State-owned General Insurance Corporation is making efforts to involve private sector companies and international resinsurers in the proposed Rs 1,500 crore Nuclear Insurance Pool. If the private sector joins the pool, the government participation will accordingly come down, Private sector companies are now showing interest to join the pool, top insurance sources said. “Earlier, we had thought of not accepting a contribution of less than Rs 10 crore from the private sector. But that is not the case now. We are ready to accept a lower amount ,” said GIC Re chairman and MD AK Roy.
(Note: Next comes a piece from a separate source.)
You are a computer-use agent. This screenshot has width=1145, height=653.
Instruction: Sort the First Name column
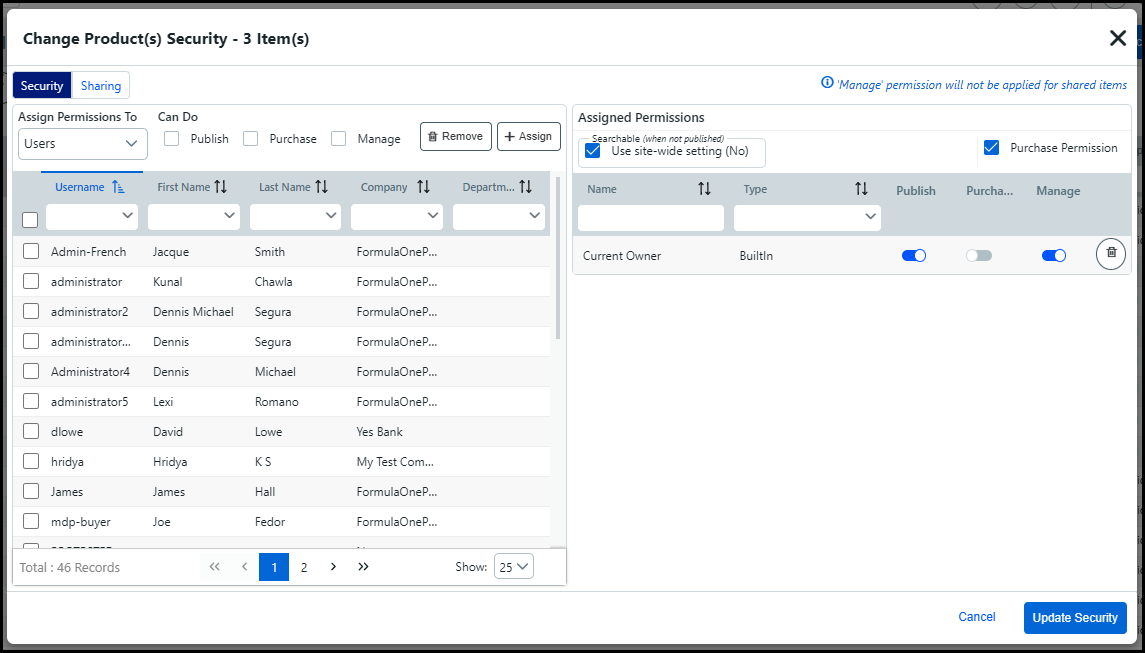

This is the first indigenous pool which will be operating independently and will be providing insurance cover to all the existing 21 nuclear plants and new plants which will be set up in the country. In fact, all the other pools across the world are inter-linked. “We have already clarified to the global community urging them to drop their plan of inspecting the nuclear establishments within the country and we are ready to join the international nuclear pool. But, it’s an ongoing process and we don’t know by when it will actually happen,” he said.
In case the private companies join the pool in a big way, then the size of the pool will be increased and even the government’s participation may come down in the future. As of now, PSU insurers are giving Rs 750 crore and the government is contributing Rs 750 crore to the pool which will be having a total size of Rs 1,500 crore.
“We are working on issuance of bonds for raising capital for the pool. Let us see how does it work. The idea was to reduce our dependence on government for providing capacity to the pool over a period of time,” he said. The signing ceremony with all the stakeholders for the official announcement of pool becoming operational may happen any time now.
The nuclear pool will not be the largest pool in the country managed by GIC Re as there are other pools which are bigger in size. Terrorism pool has reached Rs 4,500 crore now. It had started with a small size of Rs 500 crore. “Even though the government has promised to contribute Rs 750 crore for the nuclear pool, still we will find ways to reduce dependence on them,” Roy said.
The origin of the nuclear insurance pool can be traced back to the passing of the Civil Liability for Nuclear Damage Act 2010 by Parliament. This brought third party liabilities following nuclear events under its ambit. The objective of forming the nuclear pool is to ensure availability of appropriate insurance cover to meet the requirements as stipulated in the Civil Nuclear Liability Act 2010.